@yz-social/kdht
v0.1.8
Published
Pure Kademlia base, for testing variations.
Readme
KDHT
A Kademlia Distributed Hash Table See paper and wikipedia
This repo allows us to experiment with a pure kdht, to see the effects of changes and and optimizations. For example, there is a class that implements connections to nodes running on the same computer, so that tests can be run without any networking at all (as long as the CPU isn't overwhelmed from running too many nodes). There is a repeatable test suite that can be used to confirm behavior as changes are made.
Classes
A Node is an actor in the DHT, and it has a key - a BigInt of Node.keySize bits:
- A typical client will have one Node instance through which it interacts with one DHT.
- A server or simulation might have many Node instances to each interact with the same DHT. A Node has a Contact object to represent itself to another Node. A Node maintains KBuckets, which each have a list of Contacts to other Nodes.
A Contact is the means through which a Node interacts with another Node instance:
- When sending an RPC request, the Contact will "serialize" the sender Nodes's contact.
- When receiving an RPC response, the sender "deserializes" a string (maybe using a cache) to produce the Contact instance to be noted in the receiver's KBuckets.

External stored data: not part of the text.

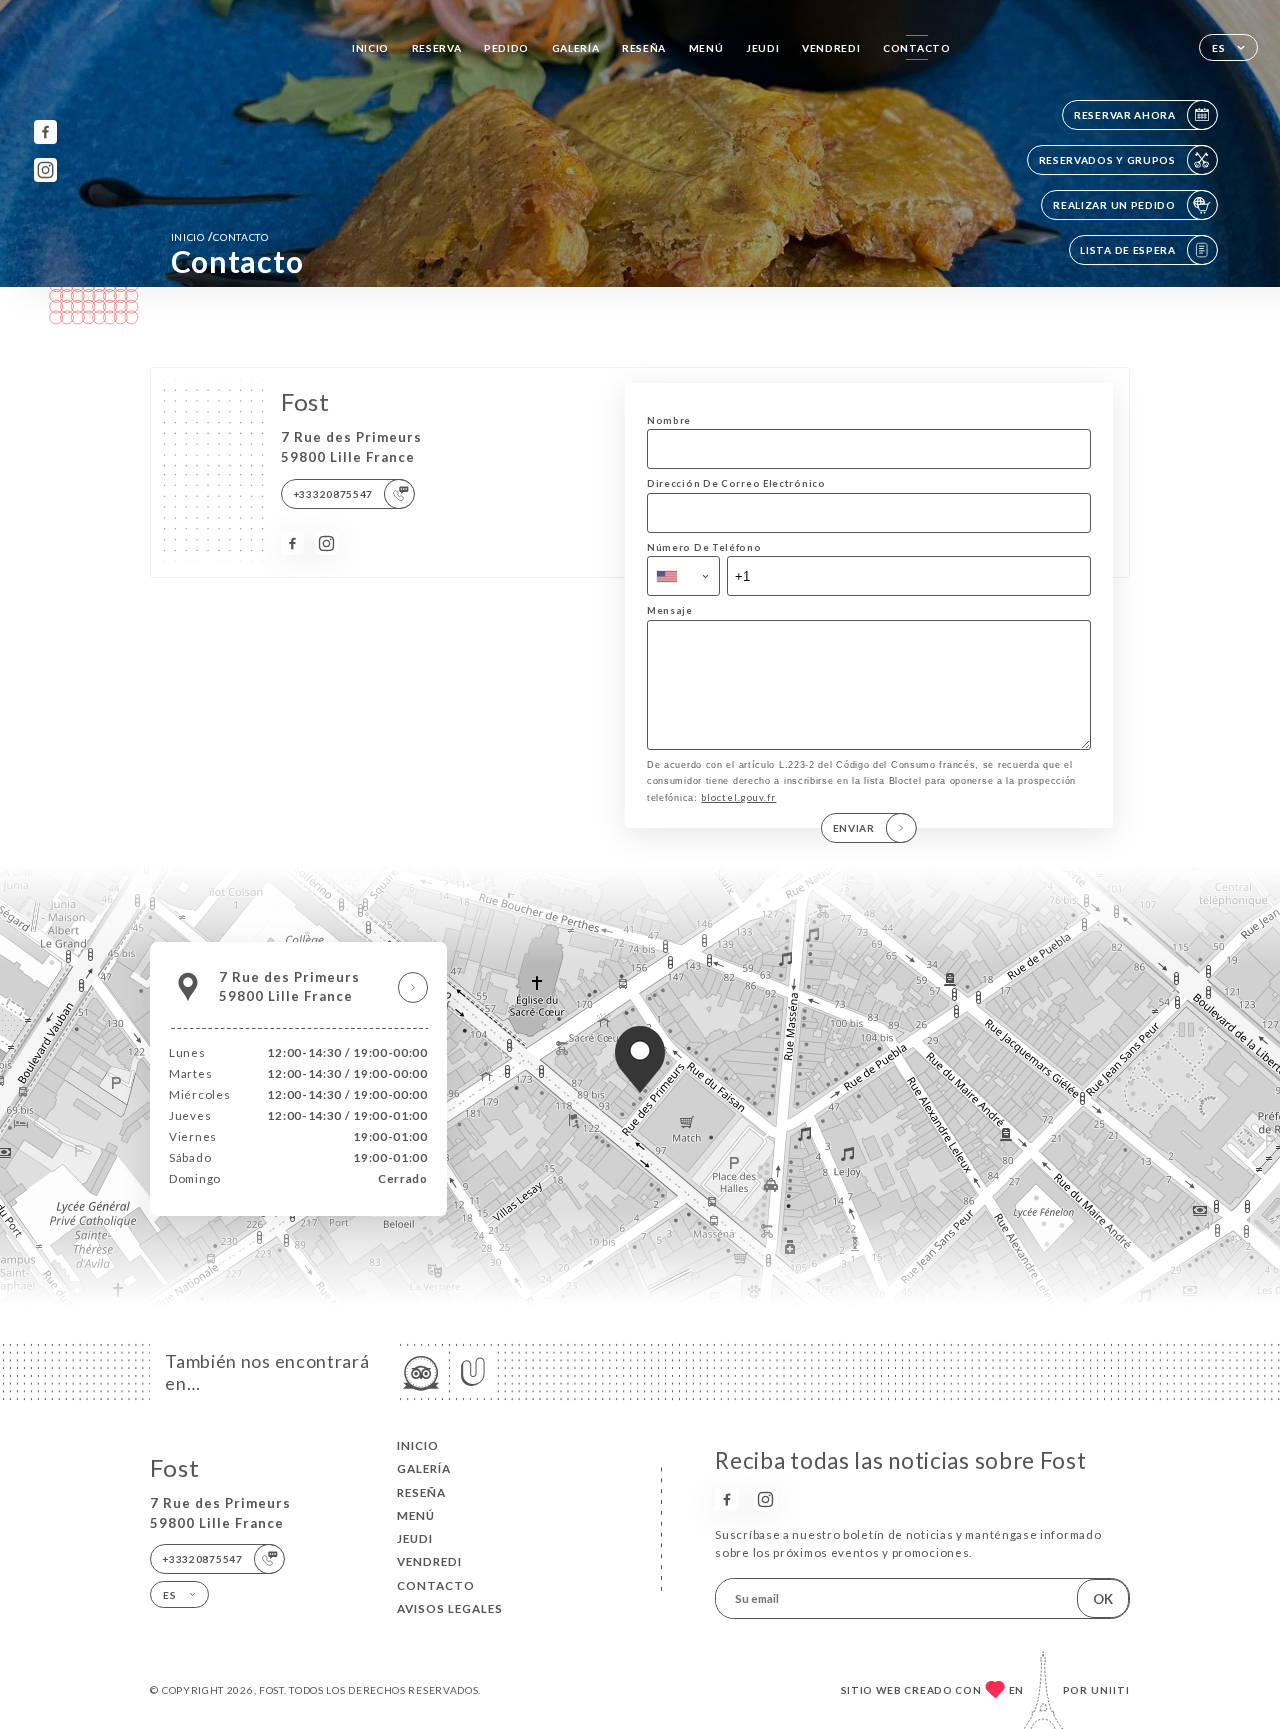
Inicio (370, 48)
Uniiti (1110, 1690)
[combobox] (683, 576)
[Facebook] (45, 131)
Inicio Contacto (220, 236)
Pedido (506, 48)
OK (1103, 1599)
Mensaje (670, 610)
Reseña (644, 48)
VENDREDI (831, 48)
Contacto (917, 48)
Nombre (669, 420)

- In classic UDP Kademlia, a Contact would serialize as {key, ip, port}.
- In a simulation, a Contact could "serialize" as just itself.
- In our system, I imagine that it will serialize as signature so that keys cannot be forged.
While a Node maintains several Contacts in its KBuckets, these are organized based on the distance from the Contact's key to the Node's key. However, each network-probing operation requires the ephermal creation of Contact information that is based on the distance to the target key being probed for. For this purpose, we wrap the Contacts in a Helper object that caches the distance to the target.
TODO
- Get rid of sname. Unnecessary.
- Use a uniform RPC dispatcher everywhere, isntead of bespoke inFlight promises to await, and the like.
- In WebRTC, We wrap each signal in an array with a leading type: [['offer', offerObject], ...['icecandidate', iceCandidateObject]]. We don't need to do that, as the objects are all either of the form {type: 'offer', ..}, or {candidate: ...} (with no 'type' property).